Much is being said in recent times (and more after the official launch of the SONY mobile adapter) of a possible ps5 wearablea portable console that would compete directly with the Steam Deck from Valve or with the famous Aya Neo Next Pro. However, could a hypothetical portable PS5 console really compete with the Steam Deck? Let’s see it.
PCs in the form of portable consoles are very fashionable in recent times, as they not only allow you to have your PC games wherever you go comfortably, but also allow you to do anything else you can do with a PC, since in essentially carry Windows operating system. However, the hypothetical portable PS5 would be just that, a console to play anywhere, which gives it less versatility but greater optimization.
PS5 Portable vs Steam Deck
We are not going to compare the raw power in TFLOPs of the consoles, nor to analyze their internal hardware simply to determine if a portable PS5 could compete with the Steam Deck, but we do have to take into account the physical limitations that SONY would have to integrate powerful hardware in a device of this depth. From our point of view, the key for this to be possible would be the screen, and more specifically the screen resolutionand it is that at the end of the day the resolution has a lot to do with the necessary power in the device’s GPU.
The Steam Deck has a resolution of 1280×800 pixels on its 7-inch screen, and for example we have the Nintendo Switch OLED with 720p resolution. The same would have to happen in the PS5 Portable if SONY wants it to have decent gaming performance, they would have to mount a relatively low resolution screen or else they would need too powerful hardware to be able to run games, which would mean a larger size (due to its cooling system), more heat generated and higher consumption, something that is not interesting in a portable console.
Then, as for the hardware necessary to move the games, if we take into account what has already been mentioned (that the console would be that, a console and not a PC in the form of a console) they would not need to integrate excessively powerful hardware either, and as Valve has done with your Steam Deck, with an APU would be more than enough to be able to move the games at good frame rates per second. In fact, and thanks to the optimization that they have, with less powerful hardware, SONY could actually achieve a higher performance than Valve obtains in the Steam Deck.

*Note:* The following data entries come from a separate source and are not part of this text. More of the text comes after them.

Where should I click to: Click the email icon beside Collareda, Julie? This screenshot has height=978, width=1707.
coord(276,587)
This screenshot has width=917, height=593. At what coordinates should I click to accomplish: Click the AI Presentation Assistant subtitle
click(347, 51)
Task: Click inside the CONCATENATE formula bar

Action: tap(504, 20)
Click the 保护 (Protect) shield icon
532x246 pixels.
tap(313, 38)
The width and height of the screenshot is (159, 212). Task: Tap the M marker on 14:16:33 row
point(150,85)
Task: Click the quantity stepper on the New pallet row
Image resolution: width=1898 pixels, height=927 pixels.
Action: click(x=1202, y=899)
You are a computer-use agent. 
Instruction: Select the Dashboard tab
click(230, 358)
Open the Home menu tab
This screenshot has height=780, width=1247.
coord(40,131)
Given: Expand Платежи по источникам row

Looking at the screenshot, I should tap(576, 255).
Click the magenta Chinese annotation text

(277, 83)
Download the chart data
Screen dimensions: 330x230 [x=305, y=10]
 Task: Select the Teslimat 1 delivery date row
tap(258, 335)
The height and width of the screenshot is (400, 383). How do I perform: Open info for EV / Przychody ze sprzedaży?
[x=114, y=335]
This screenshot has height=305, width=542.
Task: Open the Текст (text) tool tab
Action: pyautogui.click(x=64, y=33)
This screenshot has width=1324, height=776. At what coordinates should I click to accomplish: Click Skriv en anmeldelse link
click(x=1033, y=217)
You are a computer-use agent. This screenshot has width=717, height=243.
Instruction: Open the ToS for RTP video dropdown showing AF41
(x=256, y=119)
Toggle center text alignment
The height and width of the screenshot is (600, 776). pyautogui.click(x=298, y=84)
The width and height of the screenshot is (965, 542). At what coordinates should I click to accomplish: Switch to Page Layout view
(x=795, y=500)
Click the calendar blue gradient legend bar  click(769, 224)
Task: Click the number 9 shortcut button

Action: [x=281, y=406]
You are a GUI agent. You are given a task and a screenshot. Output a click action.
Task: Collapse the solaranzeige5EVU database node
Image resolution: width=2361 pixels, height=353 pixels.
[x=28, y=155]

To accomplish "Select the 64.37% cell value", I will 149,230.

In this regard, software would be key: Valve runs a custom Linux distribution, and apart from not all games running on their Steam Deck, optimization is sometimes conspicuous by its absence. However, with SONY’s optimized software, as we have already mentioned, they could have better performance with the same hardware, or they could even save costs by integrating less powerful hardware. For this reason, the answer to the question is yes, a hypothetical SONY PS5 Portable it should be able to easily compete with, and even outperform, the Steam Deck.